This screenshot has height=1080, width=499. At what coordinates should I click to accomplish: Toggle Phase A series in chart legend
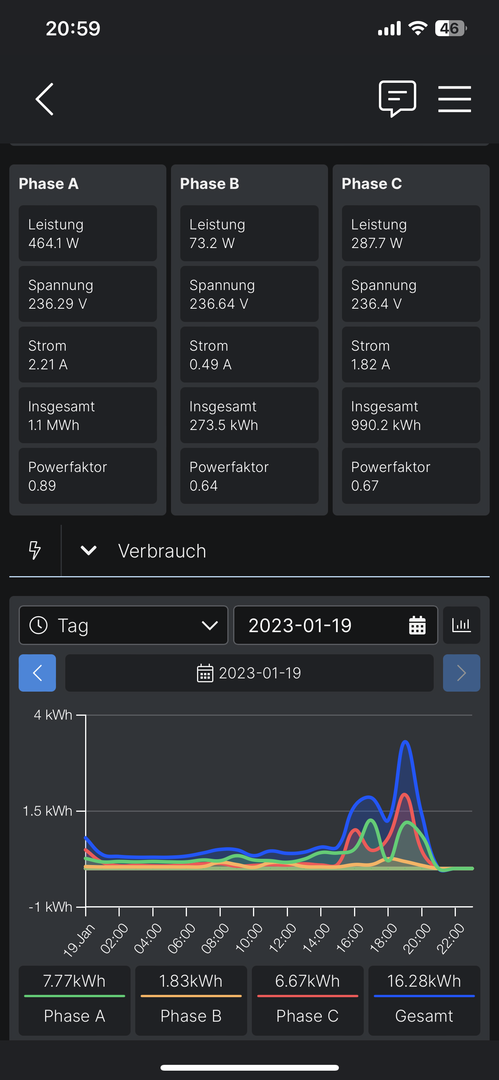tap(74, 1000)
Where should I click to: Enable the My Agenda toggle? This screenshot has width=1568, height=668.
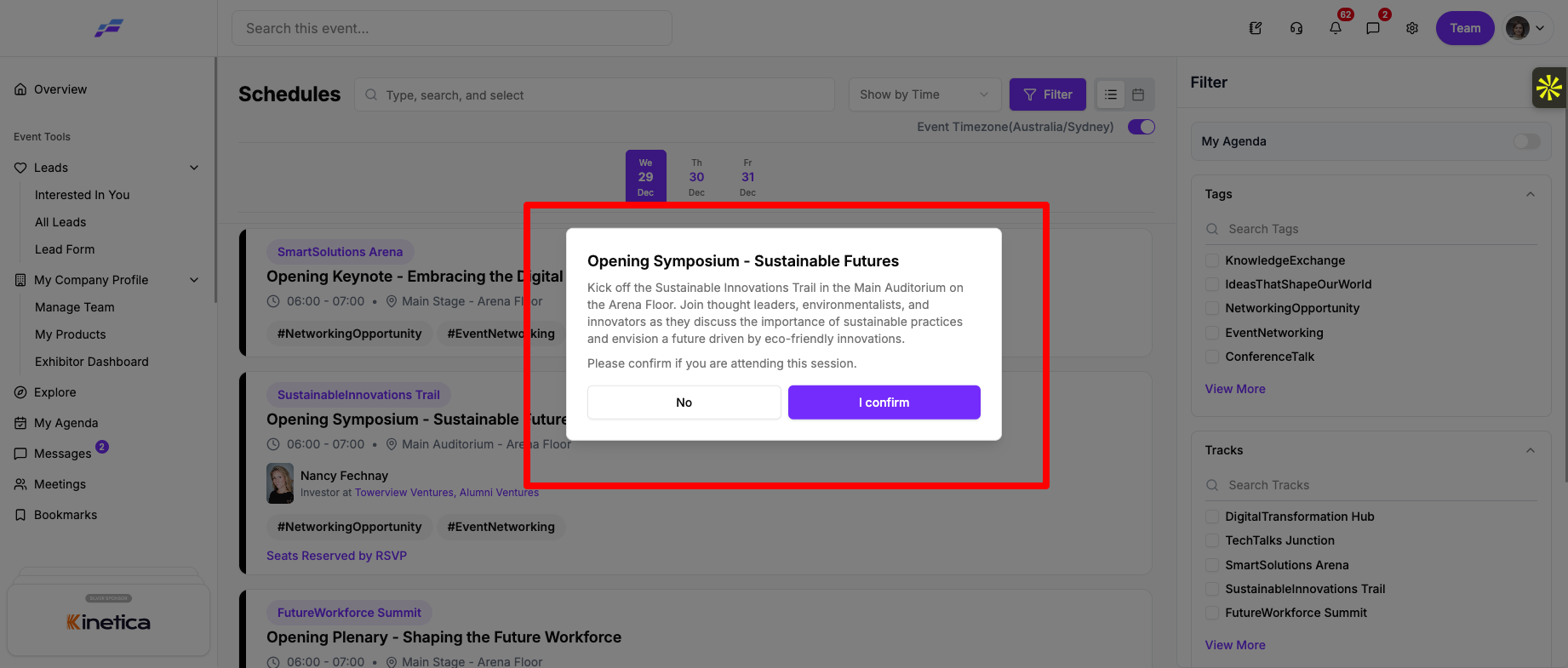[x=1527, y=141]
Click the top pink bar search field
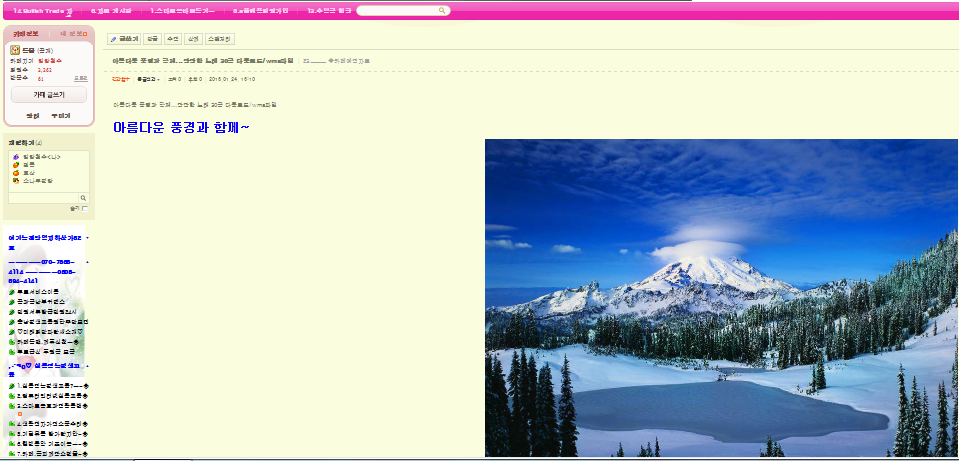Viewport: 959px width, 461px height. click(x=403, y=10)
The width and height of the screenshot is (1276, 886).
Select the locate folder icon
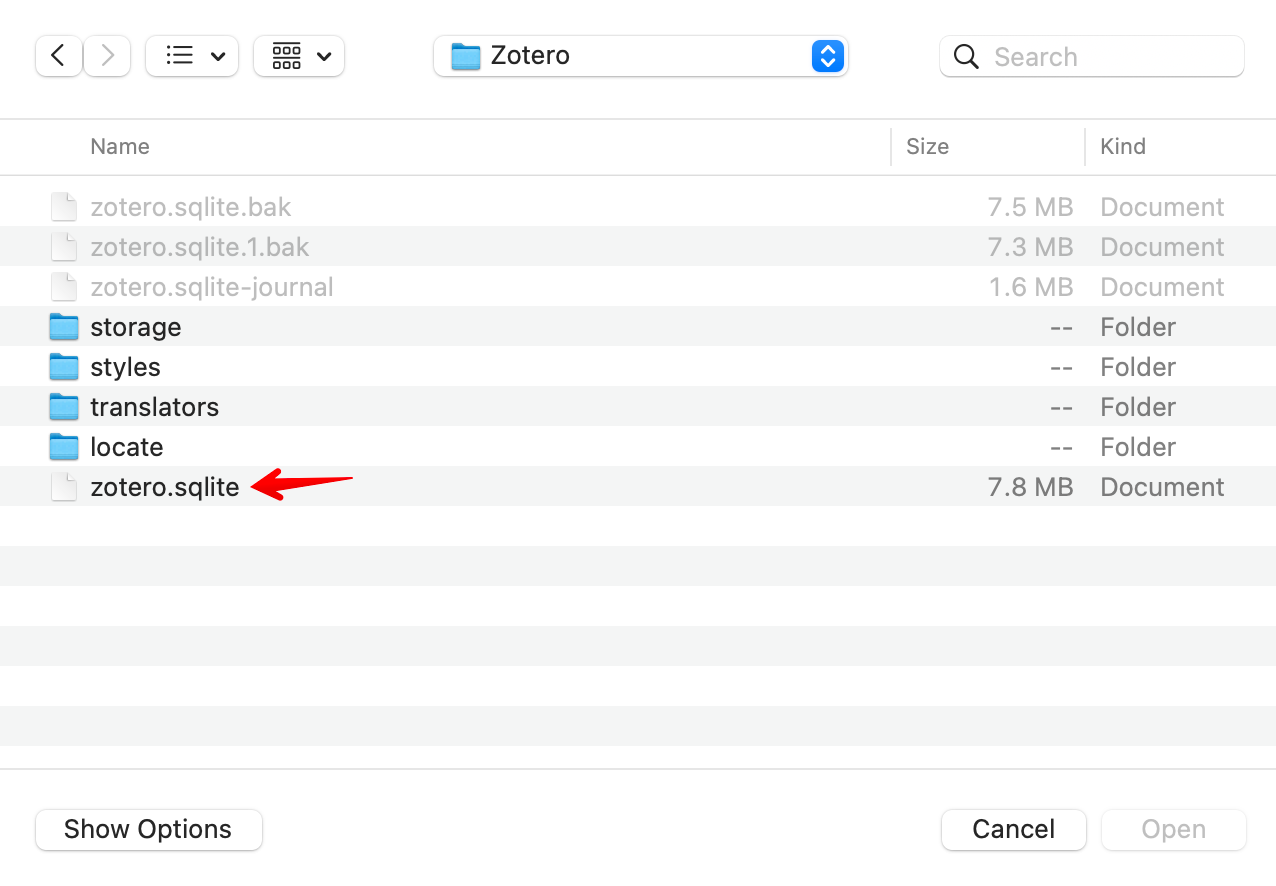64,447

··········

_Instructions to follow_:
Restate the entries word for word, though any image they contain should not appear.

_Result of this task_:
This screenshot has height=1080, width=499. At what coordinates should I click to accomplish: Toggle Phase A series in chart legend
tap(74, 1000)
Where should I click to: Enable the My Agenda toggle? This screenshot has width=1568, height=668.
[x=1527, y=141]
Click the top pink bar search field
Viewport: 959px width, 461px height. click(x=403, y=10)
The width and height of the screenshot is (1276, 886).
Select the locate folder icon
64,447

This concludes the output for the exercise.